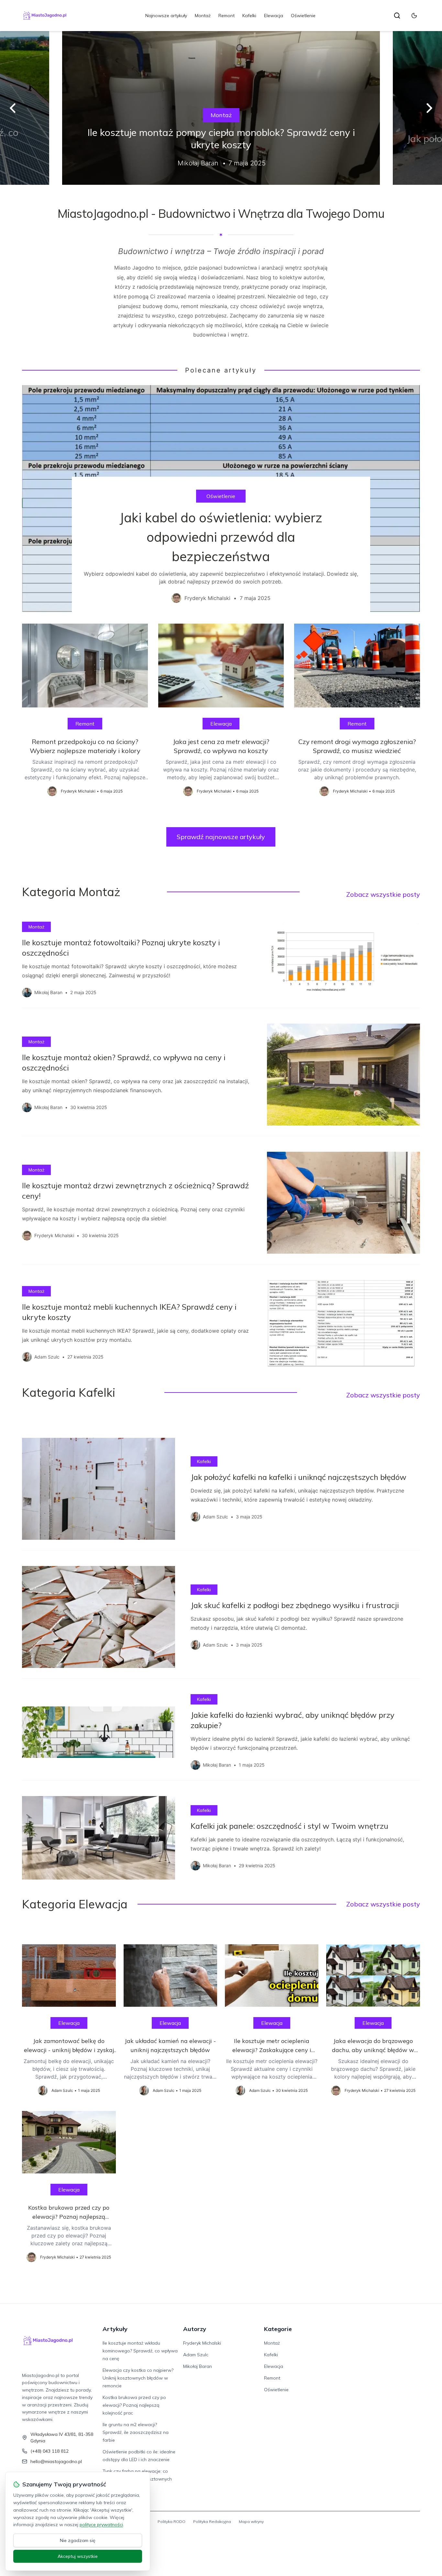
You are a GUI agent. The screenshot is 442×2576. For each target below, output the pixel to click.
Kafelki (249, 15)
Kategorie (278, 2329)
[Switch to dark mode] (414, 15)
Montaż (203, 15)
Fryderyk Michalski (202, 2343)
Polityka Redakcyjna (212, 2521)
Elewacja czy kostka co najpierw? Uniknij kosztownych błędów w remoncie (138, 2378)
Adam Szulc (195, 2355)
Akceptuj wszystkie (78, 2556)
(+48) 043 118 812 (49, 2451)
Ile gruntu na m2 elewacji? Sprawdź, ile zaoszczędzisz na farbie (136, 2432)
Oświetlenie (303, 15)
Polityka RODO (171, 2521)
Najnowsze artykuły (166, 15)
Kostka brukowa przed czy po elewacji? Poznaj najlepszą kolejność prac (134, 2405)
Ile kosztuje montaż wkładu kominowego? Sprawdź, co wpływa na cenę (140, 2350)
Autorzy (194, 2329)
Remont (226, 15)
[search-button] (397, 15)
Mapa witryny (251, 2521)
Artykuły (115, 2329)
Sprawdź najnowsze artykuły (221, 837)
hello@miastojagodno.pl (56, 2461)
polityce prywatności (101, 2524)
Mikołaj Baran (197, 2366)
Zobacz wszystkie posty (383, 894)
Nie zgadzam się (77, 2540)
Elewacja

▶ [Work task]:
Report each line of the records that holds the word "Elewacja".

▶ [Exercise output]:
Elewacja czy kostka co najpierw? Uniknij kosztownych błędów w remoncie (138, 2378)
Elewacja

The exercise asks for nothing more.